En el artículo anterior, titulado “El desembarco de Alah”,
quedaba clara la gran diferencia de concepto entre la idea que siempre hemos
tenido de la llegada de los musulmanes a España y lo que pudo ser la pura
realidad, bien distinta, como algo mucho más lógico y asumible.
Todo había empezado por una trama para derrocar al rey don
Rodrigo por sus enemigos, los witizanos (también visigodos), y con la
intervención necesaria de la Iglesia Católica, fundamental para que aquel hecho
que resultaría trascendental, no sólo para la historia de España, sino de toda
Europa, pudiera consumarse mediante un paseo triunfal de apenas tres años a lo
largo y ancho de nuestra geografía.
Quedaba claro que no se trató, pues, de una invasión
masiva de gentes que vinieran a colonizar la Península, sino de un cambio de
gobierno y de sistema social por el cual se pasó de una sociedad esclavista,
heredada del Imperio Romano, a otra mucho más avanzada. En la sociedad
esclavista, la población no tenía ningún aliciente por mejorar, porque sabían
que no podían aspirar a mucho más allá de la supervivencia, y los señores
propietarios eran ya demasiado poderosos como para plantearse otras formas de
creación de riqueza. La creación de un estado llamado Alandalús, ocupando casi
toda la Península Ibérica, adscrito a Dar al-Islam (la tierra del Islam),
supuso la implantación de un sistema de ciudadanos libres donde la relación
entre éstos y el Estado era a través de impuestos. Se desarrollaron las
ciudades como modelo social, con todos los servicios que no podían disfrutarse
en el medio rural, en las que fueron proliferando las pequeñas burguesías (artesanía
y comercio). Todo ello supuso la monetarización de la sociedad y un adelantadísimo
avance de los tiempos modernos.

▶ [QUÉ HACER]
a – Resume en dos frases el texto sobre la llegada de los musulmanes a España.
b – Prosigue el texto sobre la llegada de los musulmanes a España a partir de su última frase.

▶ [DATOS]
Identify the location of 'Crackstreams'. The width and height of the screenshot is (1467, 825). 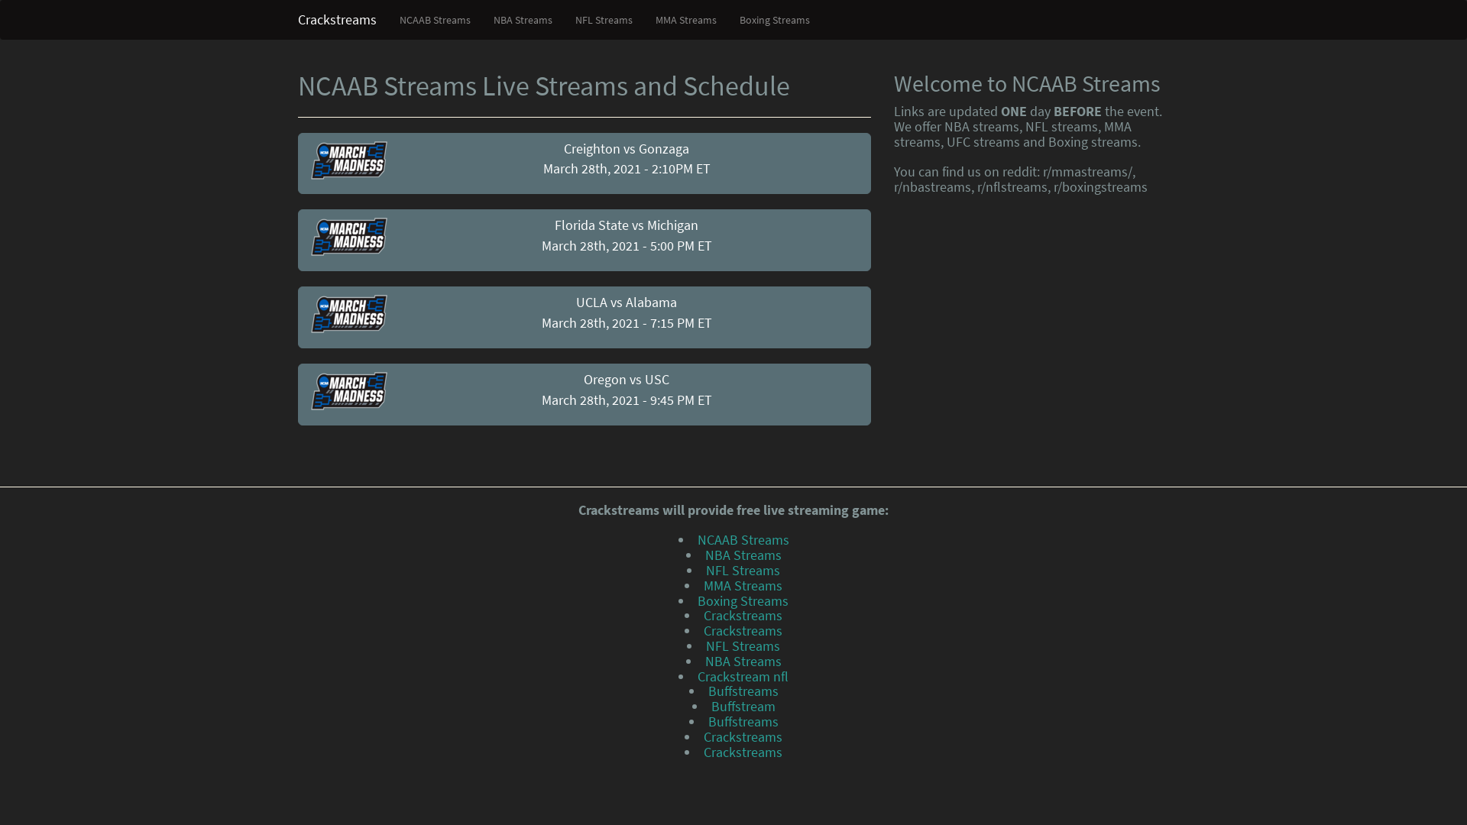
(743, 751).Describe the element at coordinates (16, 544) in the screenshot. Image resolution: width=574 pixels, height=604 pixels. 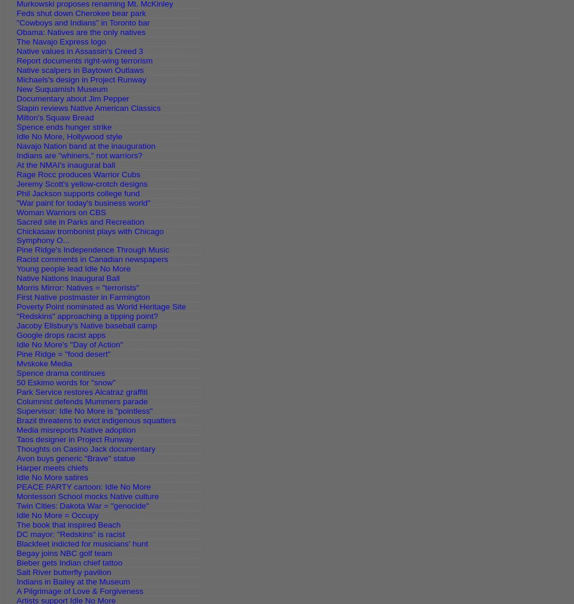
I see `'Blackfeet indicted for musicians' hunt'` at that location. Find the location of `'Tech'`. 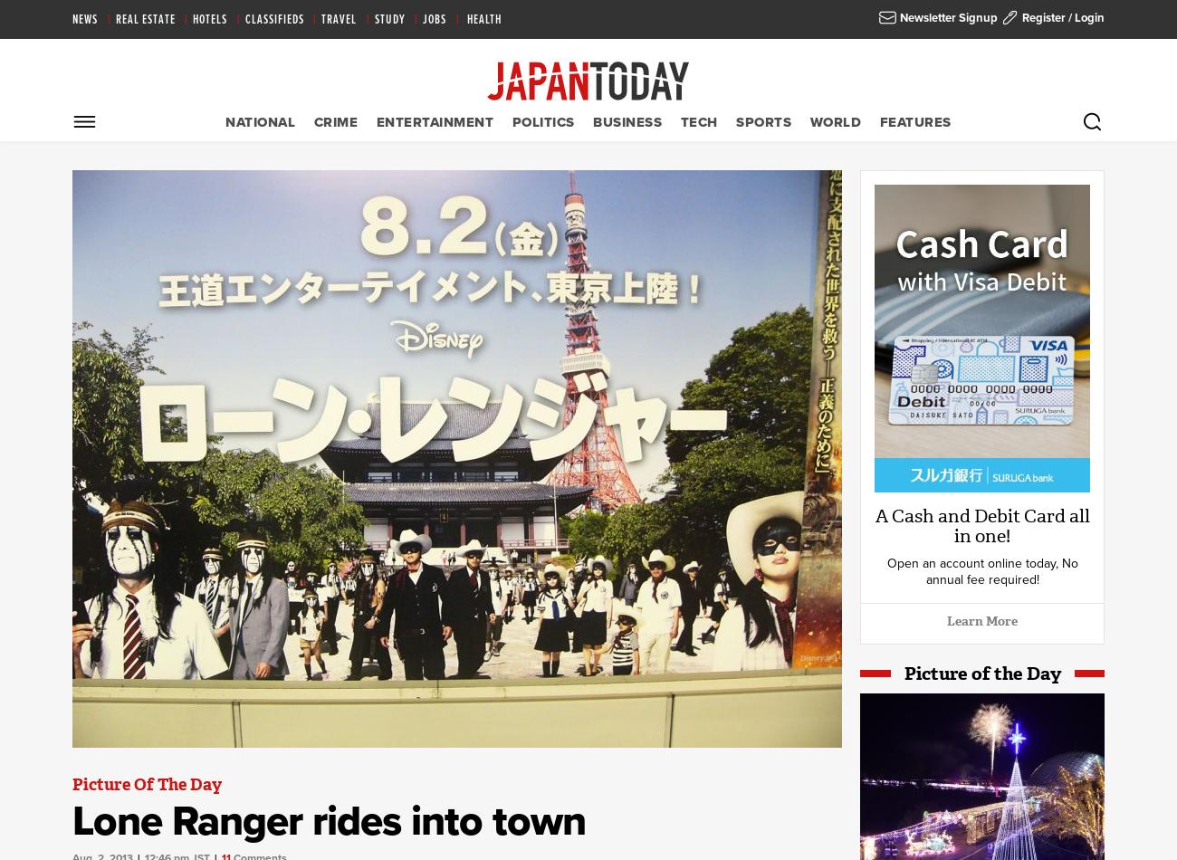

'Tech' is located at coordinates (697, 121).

...

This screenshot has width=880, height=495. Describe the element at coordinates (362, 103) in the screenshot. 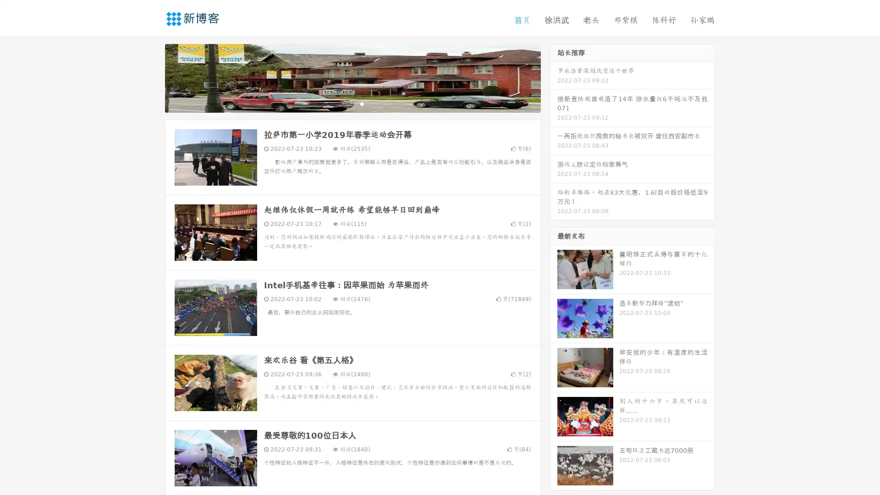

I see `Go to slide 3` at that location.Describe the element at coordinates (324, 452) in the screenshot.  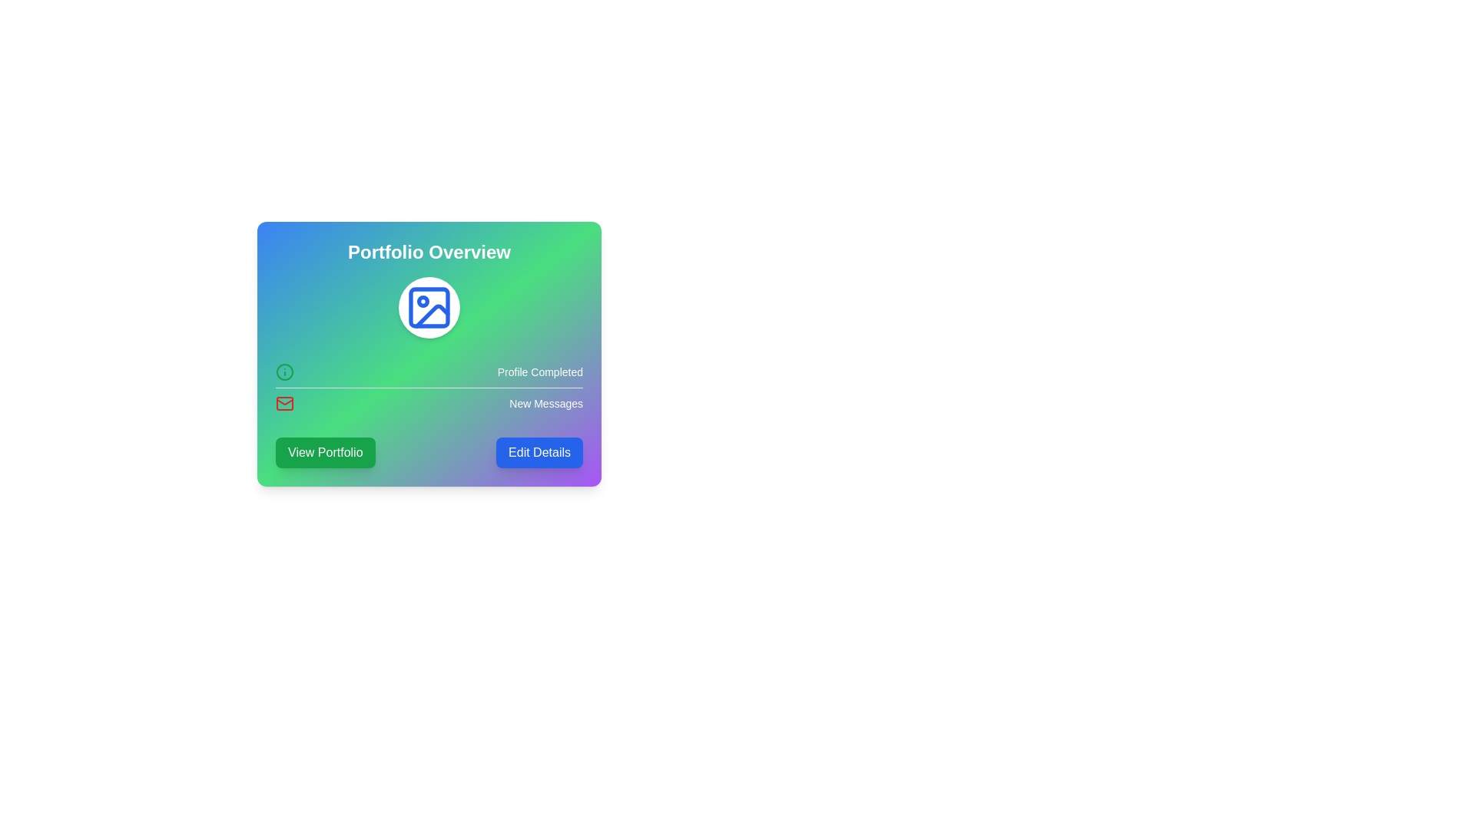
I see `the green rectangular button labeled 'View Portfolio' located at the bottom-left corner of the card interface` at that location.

▶ [EN RESPUESTA]
a – La llegada de los musulmanes a España empezó con una trama de los witizanos para derrocar al rey don Rodrigo, con la intervención necesaria de la Iglesia Católica, y se consumó en un paseo triunfal de apenas tres años. No fue una invasión masiva para colonizar la Península, sino un cambio de gobierno y de sistema social en el que Alandalús sustituyó la sociedad esclavista heredada del Imperio Romano por un sistema de ciudadanos libres que se relacionaban con el Estado mediante impuestos, con desarrollo de las ciudades, de las pequeñas burguesías y de la monetarización.

b –
Mientras, en el resto de Europa se imponía el feudalismo,
sistema que también supuso un gran impulso, pues en él, la relación entre
vasallos y señores era a base de ceder parte de la producción, pero al menos
uno sabía que, cuanto más produjera, aunque el señor se llevaba más cantidad,
también a él le quedaba más, por lo que ya tenía cierto aliciente para crear
riqueza y excedentes. Era un gran paso sobre el modelo esclavista anterior,
pero muy a la zaga del de Alandalús, pues el sistema feudal era mucho más rural
y las ciudades tardaron mucho más tiempo en desarrollarse como tales.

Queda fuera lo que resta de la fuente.